Unincorporated community in Pennsylvania, US

Ackermanville is a census-designated place located on PA Route 191 in Washington Township, Northampton County, Pennsylvania, United States. As of the 2022 American Community Survey, the village's population was 280. Ackermanville is part of the Lehigh Valley metropolitan area, which had a population of 861,899 and was the 68th-most populous metropolitan area in the U.S. as of the 2020 census. It was named for the Ackerman family.

In 1788, Henry Miller built a house, grist mill, and saw mill on a 560-acre that included the present-day village. Four years later, Miller sold the properties to John Ackerman, who had relocated to the region with his family from Bucks County. Ackerman had six sons, who built their own houses, and over time, other families settled here. In the early 1800s, the village was known as Ackermans Mill and from 1850 to circa 1870 as Ackermans. It is not known when the present name came into use.

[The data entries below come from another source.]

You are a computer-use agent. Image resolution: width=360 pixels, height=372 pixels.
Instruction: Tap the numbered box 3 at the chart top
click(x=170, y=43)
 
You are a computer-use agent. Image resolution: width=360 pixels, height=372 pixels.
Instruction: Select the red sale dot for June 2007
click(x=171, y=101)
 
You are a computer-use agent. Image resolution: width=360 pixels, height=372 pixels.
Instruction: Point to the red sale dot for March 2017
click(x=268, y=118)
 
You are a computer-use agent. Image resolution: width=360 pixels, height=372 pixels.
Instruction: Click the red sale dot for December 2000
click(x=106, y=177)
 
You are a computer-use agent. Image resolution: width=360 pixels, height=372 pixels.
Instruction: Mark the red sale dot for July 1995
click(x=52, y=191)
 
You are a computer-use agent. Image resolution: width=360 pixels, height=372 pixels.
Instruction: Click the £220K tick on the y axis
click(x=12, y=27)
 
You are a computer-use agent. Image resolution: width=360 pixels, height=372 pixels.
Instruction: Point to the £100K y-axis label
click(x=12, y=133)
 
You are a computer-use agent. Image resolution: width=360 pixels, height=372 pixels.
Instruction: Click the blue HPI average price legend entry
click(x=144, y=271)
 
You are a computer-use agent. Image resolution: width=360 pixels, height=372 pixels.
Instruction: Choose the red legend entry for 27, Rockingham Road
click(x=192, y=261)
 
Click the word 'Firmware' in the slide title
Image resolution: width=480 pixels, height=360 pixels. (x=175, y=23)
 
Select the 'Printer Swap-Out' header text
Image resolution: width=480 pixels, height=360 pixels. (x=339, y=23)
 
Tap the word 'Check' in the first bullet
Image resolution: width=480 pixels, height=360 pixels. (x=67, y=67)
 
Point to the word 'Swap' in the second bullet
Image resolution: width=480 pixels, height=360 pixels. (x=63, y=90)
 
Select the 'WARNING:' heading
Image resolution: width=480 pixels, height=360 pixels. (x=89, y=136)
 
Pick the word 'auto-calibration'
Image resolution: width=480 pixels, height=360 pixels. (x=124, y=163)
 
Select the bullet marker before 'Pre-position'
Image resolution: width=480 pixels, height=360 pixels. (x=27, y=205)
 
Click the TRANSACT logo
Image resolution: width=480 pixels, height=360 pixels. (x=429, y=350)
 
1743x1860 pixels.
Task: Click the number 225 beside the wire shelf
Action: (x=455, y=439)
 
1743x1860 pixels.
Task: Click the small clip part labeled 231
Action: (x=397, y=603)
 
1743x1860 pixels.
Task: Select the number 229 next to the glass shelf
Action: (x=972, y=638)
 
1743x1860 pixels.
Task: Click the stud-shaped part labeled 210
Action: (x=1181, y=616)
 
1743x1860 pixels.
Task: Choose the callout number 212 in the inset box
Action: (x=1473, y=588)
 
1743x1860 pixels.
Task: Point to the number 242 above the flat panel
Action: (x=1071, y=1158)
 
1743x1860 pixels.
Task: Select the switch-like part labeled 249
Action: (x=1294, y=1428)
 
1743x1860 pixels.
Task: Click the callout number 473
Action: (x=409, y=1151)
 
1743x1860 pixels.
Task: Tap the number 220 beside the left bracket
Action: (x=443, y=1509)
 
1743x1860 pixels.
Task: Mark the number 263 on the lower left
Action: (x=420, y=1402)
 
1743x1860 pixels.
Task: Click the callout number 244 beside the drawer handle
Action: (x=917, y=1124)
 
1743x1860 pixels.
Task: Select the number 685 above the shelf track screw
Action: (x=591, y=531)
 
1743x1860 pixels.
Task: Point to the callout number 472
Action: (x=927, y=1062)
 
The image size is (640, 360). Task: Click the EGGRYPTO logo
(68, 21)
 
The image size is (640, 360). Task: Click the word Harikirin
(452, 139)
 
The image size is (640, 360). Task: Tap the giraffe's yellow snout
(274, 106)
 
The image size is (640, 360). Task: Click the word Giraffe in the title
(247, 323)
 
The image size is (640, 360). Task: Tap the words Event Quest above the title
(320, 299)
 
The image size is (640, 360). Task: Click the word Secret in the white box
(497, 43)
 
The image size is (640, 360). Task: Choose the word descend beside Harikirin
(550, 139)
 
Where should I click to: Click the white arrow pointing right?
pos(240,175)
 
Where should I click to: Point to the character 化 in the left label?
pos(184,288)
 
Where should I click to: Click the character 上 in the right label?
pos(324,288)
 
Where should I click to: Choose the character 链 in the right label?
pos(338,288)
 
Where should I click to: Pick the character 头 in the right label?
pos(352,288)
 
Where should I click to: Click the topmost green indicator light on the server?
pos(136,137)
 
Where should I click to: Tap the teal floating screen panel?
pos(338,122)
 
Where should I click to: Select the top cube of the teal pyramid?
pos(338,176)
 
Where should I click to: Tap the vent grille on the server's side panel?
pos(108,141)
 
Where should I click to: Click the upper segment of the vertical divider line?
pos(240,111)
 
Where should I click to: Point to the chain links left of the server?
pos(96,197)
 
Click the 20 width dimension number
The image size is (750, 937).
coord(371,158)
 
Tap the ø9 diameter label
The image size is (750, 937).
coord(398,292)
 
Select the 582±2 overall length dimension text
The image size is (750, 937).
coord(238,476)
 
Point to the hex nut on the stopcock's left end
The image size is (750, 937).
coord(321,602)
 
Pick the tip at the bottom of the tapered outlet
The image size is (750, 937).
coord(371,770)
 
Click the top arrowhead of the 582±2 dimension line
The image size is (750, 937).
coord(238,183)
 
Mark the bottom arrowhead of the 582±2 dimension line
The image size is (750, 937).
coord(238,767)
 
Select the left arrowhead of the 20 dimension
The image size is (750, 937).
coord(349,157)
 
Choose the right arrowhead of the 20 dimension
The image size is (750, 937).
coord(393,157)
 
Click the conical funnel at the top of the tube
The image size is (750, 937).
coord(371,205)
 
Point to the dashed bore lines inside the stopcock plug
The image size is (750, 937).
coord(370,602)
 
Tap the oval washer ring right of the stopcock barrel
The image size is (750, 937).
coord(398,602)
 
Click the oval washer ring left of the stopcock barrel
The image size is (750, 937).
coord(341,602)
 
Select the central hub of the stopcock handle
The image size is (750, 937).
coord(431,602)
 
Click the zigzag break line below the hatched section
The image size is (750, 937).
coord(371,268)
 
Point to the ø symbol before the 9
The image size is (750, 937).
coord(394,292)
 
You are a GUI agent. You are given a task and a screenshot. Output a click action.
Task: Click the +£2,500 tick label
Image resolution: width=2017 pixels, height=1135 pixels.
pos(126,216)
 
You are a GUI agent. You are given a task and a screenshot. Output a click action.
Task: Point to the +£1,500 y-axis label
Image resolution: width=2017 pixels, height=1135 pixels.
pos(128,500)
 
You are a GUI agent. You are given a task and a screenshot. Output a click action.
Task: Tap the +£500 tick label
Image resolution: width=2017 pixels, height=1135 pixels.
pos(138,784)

The village and surrounding area are drained by Martins Creek, which flows southward into the Delaware River. It is split between two ZIP Codes: Bangor, 18013, and Pen Argyl, 18072. Ackermanville previously had a post office with its own ZIP code, 18010, but the code was retired in 2016.

Historical population
| Census | Pop. | Note | %± |
| 2020 | 572 |  | — |
U.S. Decennial Census

==Education==

The community is served by the Bangor Area School District. Students in grades nine through 12 attend Bangor Area High School in Bangor.